### [Exercise directions]
Needed from the entries below: every line that holds the word "agent".

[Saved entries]
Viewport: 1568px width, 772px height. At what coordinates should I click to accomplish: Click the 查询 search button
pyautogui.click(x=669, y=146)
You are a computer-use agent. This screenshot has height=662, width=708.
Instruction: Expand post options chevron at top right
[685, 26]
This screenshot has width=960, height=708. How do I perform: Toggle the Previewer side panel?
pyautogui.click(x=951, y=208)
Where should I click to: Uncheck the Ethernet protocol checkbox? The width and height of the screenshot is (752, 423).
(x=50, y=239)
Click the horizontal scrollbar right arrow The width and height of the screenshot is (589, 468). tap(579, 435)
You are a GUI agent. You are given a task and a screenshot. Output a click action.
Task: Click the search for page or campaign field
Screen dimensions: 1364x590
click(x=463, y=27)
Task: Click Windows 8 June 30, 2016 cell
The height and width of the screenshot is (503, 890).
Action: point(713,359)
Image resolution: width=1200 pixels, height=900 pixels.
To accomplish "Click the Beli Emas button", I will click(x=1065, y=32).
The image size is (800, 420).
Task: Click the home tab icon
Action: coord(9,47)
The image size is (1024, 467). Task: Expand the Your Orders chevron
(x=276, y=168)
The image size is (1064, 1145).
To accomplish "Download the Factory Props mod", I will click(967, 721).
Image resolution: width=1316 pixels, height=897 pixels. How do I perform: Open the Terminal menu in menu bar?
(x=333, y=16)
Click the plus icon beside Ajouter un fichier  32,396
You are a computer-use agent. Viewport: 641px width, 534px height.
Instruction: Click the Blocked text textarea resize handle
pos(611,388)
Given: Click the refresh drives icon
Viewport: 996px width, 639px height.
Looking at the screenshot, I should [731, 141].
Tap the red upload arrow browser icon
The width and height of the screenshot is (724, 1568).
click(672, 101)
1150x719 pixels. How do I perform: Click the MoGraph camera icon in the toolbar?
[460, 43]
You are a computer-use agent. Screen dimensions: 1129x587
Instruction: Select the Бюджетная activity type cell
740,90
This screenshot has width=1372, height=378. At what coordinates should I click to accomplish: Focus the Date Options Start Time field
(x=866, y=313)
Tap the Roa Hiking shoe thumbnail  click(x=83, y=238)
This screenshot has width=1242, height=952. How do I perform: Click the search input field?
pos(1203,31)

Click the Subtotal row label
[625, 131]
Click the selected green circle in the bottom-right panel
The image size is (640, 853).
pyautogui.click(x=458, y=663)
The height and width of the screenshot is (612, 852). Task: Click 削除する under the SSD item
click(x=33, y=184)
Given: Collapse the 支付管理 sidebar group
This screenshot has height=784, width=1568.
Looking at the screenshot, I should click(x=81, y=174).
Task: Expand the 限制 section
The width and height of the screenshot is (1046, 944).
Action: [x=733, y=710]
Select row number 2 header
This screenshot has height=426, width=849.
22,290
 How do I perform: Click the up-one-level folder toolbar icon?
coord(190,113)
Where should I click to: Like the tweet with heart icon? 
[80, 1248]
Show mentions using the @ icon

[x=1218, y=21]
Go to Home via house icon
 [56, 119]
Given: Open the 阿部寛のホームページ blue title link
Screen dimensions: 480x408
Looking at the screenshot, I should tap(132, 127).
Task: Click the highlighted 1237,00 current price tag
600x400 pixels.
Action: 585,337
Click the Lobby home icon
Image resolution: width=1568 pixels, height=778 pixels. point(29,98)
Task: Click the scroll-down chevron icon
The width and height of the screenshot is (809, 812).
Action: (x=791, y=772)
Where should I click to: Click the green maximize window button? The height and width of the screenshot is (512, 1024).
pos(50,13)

### [Expected output]
You are a computer-use agent. This screenshot has height=662, width=708.
You are a GUI agent. You are given a task and a screenshot. Output a click action.
You are a computer-use agent. Viewport: 641px width, 534px height.
You are a computer-use agent. Screen dimensions: 1129x587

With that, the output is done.